From Mongolia vocalist Enji's delicate new release, Sonor, builds upon her jazz-influenced sound to present some of her most diverse music to date. Departing from her training in traditional Mongolian "long song" singing, the record's 11 tracks veer from the soft jazz-pop melodics of slow-burning number Ulbar to the German-language narration lyrics and twanging guitar lines of Unadag Dugui. The album also includes a energetic, funk-tinged cover of the 1980s Mongolian classic Eejiinhee Hairaar. Featuring a ensemble rather than her usual setup of guitar and bass, Sonor's sound manages to stay intimate, pulling the listener into the tender soundscape of her distinctive voice.

Number Four: Derya Yıldırım and Her Band – If There Is No Tomorrow

Drawing on the psychedelic tradition of Turkish psychedelia pioneered by groups such as Moğollar, Turkish-born, Germany-based singer Derya Yıldırım's new album with her band Grup Şimşek merges the electric jangle of the amplified traditional lute with drifting Mellotron and soulful tunes.

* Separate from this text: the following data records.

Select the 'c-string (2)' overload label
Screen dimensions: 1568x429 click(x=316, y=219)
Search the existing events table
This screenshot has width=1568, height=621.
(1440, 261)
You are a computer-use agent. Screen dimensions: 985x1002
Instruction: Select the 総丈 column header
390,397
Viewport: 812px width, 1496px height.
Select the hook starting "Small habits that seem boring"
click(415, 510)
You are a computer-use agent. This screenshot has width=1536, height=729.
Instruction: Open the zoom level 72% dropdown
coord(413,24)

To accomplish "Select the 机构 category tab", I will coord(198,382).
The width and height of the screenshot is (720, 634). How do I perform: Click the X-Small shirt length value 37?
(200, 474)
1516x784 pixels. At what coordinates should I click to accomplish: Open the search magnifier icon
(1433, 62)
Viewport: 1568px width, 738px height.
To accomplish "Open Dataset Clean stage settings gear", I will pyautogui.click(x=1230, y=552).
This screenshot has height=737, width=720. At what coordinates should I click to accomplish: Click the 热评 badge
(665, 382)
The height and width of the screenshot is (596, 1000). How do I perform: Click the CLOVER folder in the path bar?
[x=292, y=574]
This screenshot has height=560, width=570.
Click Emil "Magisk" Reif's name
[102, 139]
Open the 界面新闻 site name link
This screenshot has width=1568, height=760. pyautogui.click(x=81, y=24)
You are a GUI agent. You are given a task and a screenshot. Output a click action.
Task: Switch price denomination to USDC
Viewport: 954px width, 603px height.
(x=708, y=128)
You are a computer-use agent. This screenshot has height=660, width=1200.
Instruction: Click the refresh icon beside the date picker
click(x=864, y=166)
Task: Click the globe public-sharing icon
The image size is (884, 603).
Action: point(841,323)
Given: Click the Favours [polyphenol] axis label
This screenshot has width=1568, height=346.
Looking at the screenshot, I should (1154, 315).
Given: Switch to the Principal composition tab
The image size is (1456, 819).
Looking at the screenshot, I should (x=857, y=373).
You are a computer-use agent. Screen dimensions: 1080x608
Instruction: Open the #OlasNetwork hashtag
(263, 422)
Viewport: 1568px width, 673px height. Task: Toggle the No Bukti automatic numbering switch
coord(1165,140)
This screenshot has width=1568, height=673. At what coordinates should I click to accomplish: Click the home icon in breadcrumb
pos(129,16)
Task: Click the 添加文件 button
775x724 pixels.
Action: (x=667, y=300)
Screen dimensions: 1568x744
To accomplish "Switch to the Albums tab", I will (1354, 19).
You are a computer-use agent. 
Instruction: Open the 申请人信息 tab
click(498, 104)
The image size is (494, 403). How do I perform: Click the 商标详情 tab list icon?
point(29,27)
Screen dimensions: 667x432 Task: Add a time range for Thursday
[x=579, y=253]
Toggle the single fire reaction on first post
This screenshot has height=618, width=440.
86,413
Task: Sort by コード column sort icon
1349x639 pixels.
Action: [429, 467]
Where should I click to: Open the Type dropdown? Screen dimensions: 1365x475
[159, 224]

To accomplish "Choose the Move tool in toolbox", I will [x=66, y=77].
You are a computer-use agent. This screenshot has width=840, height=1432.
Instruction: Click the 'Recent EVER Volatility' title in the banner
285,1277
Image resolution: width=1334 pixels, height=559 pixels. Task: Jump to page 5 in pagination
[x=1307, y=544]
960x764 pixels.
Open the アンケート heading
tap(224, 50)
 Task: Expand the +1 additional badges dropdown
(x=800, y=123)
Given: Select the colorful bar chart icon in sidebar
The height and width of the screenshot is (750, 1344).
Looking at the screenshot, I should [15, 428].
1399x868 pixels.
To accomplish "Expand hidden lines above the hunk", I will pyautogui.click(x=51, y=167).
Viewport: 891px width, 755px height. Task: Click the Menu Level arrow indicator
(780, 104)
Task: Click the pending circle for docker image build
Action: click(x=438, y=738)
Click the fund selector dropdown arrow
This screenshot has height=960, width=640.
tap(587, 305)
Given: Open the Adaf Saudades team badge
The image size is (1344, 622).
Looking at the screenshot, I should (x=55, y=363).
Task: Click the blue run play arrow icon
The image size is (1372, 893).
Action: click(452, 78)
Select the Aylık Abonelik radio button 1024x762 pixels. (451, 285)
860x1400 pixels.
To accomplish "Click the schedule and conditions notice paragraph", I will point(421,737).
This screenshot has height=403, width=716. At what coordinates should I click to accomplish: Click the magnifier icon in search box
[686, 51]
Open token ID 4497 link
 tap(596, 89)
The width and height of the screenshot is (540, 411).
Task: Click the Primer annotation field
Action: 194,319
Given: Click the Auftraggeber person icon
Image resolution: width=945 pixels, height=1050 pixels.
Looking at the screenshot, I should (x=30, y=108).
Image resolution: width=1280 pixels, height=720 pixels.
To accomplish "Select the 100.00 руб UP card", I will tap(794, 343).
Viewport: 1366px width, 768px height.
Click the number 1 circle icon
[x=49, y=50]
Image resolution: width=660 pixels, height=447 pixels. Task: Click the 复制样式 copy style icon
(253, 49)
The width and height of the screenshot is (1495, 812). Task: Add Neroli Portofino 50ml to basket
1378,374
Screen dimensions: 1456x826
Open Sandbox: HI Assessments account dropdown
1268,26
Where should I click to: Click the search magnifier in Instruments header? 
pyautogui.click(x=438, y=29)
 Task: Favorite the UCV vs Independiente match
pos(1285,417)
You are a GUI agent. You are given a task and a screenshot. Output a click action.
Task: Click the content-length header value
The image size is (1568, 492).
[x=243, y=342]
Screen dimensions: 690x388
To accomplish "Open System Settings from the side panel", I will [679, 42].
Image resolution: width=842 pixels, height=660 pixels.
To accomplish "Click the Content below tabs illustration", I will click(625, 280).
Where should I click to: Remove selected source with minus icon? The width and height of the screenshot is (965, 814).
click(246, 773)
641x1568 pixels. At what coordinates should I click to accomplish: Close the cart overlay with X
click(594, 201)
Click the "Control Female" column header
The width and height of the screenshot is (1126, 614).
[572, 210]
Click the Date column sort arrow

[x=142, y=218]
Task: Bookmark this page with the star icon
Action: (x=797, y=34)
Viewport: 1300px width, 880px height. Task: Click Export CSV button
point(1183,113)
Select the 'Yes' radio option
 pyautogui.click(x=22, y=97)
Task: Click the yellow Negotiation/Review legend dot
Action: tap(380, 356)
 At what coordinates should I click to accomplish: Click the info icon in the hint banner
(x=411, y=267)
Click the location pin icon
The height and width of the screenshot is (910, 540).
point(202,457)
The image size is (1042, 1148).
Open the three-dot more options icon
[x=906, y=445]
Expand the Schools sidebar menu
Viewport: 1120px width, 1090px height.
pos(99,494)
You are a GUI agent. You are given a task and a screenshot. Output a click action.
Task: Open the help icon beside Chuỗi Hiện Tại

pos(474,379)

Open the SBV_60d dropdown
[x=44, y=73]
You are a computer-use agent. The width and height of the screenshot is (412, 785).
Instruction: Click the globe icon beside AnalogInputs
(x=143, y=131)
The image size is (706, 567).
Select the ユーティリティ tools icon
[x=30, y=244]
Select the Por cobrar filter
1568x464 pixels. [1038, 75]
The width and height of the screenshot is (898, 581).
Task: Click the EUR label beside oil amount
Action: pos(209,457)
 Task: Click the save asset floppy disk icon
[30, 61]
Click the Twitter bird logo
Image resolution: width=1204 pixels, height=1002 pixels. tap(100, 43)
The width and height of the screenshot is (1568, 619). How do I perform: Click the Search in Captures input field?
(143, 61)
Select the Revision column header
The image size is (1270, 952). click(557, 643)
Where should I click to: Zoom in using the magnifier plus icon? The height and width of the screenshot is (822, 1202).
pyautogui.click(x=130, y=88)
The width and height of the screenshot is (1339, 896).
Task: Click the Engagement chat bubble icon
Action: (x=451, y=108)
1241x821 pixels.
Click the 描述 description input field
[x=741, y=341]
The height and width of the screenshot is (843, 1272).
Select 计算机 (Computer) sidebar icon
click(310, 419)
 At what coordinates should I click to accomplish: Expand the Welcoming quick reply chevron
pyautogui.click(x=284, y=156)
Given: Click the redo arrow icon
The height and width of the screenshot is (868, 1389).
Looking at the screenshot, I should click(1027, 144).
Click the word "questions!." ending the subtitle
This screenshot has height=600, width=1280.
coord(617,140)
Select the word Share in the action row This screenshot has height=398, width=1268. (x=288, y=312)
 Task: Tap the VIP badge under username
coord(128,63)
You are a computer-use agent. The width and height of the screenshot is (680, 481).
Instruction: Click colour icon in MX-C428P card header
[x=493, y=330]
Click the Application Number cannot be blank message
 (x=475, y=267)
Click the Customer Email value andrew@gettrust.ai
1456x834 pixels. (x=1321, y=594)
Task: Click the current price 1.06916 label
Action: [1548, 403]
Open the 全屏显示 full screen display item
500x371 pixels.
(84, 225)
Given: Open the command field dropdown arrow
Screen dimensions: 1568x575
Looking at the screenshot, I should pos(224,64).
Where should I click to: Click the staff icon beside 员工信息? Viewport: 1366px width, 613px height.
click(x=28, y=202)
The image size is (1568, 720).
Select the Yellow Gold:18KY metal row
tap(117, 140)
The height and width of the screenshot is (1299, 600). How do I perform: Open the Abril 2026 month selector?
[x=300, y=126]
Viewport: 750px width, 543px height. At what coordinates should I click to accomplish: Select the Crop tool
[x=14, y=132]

It's a retro-70s aesthetic rooted in Yıldırım's commanding high register and shaped by producer Leon Michels' analogue tape sound. Yet, on Turkish standards such as the nursery rhyme Hop Bico and 1960s song Ceylan, the group reaches dynamic new territory. They develop sinuous, slow-burning grooves and lifting vocals that impart a new, quirky interpretation to the Anatolian psychedelic style.

Number Three: Lido Pimienta – The Beauty

Sacred music, Czech harpsichord folksong and symphonic arrangements converge on Colombian-born singer Lido Pimienta's extraordinary fourth album. Arranging music for the sixty-member Medellín Philharmonic Orchestra, Pimienta and producer Owen Pallett explore everything from the liturgical vocals of opener Overturn (Obertura de la Luz Eterna) to the theatrical interweaving lines of Aún Te Quiero and the rhythmic reggaeton-inspired beats of the brass and woodwind-led El Dembow del Tiempo. Ultimately, it is Pim

Debbie Jones
Debbie Jones

A seasoned casino enthusiast and slot game analyst with over a decade of experience in gaming strategies and industry trends.